▶ [SUPPLIED MATERIAL]
★ ★ ★

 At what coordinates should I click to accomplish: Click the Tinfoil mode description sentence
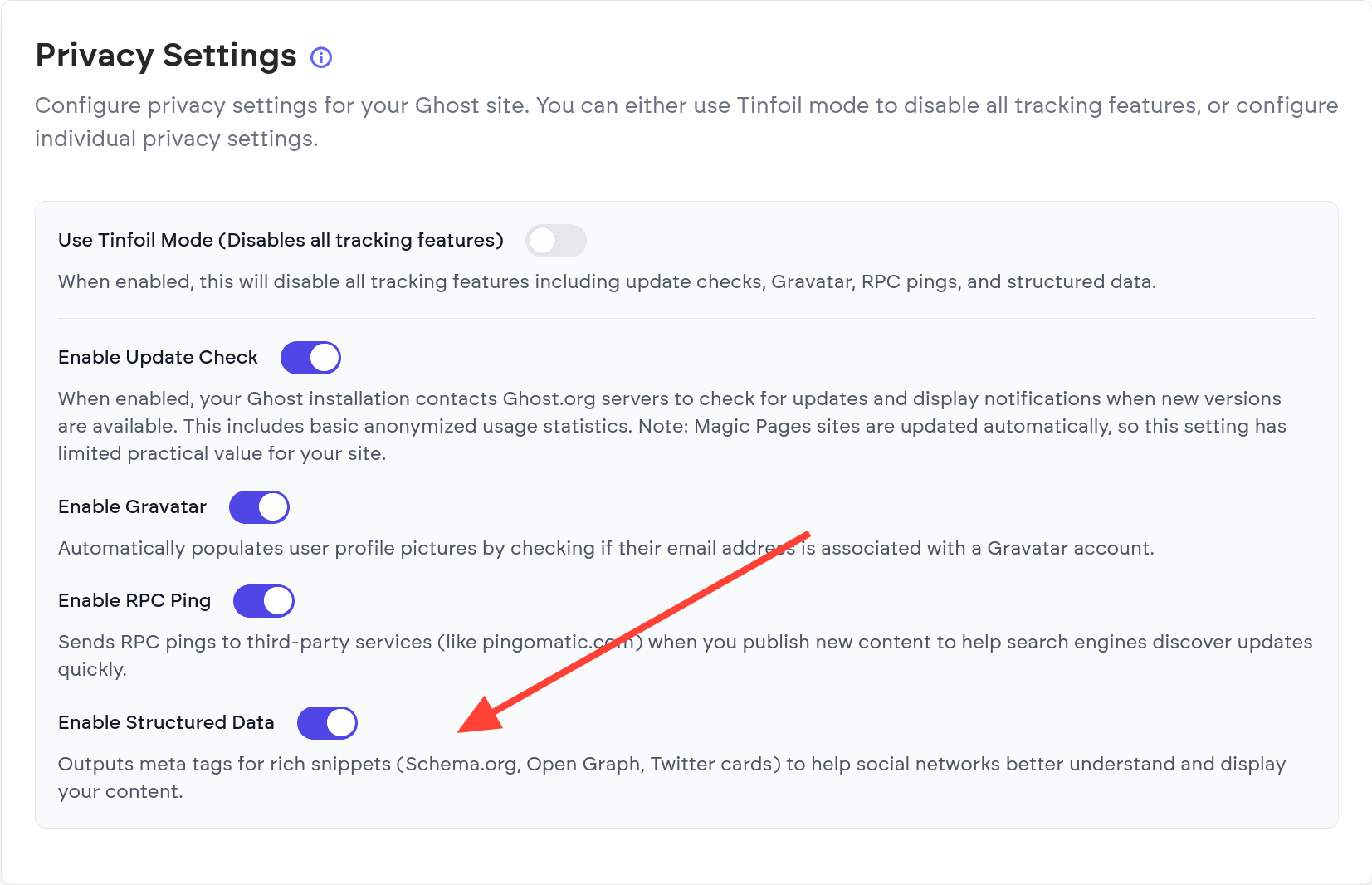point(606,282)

★ ★ ★

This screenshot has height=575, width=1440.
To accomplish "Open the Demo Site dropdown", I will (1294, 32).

★ ★ ★

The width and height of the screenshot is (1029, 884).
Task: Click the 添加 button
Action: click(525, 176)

★ ★ ★

▶ [YOUR TASK]
Recast the stretch from the line containing "This screenshot has height=575, width=1440." through the line containing "will (1294, 32)." as a Markdown table with the columns Row and Line. Number each line in Row, put its text in Line, and leave out any blank lines.

▶ [RESULT OF THIS TASK]
| Row | Line |
|---|---|
| 1 | This screenshot has height=575, width=1440. |
| 2 | To accomplish "Open the Demo Site dropdown", I will (1294, 32). |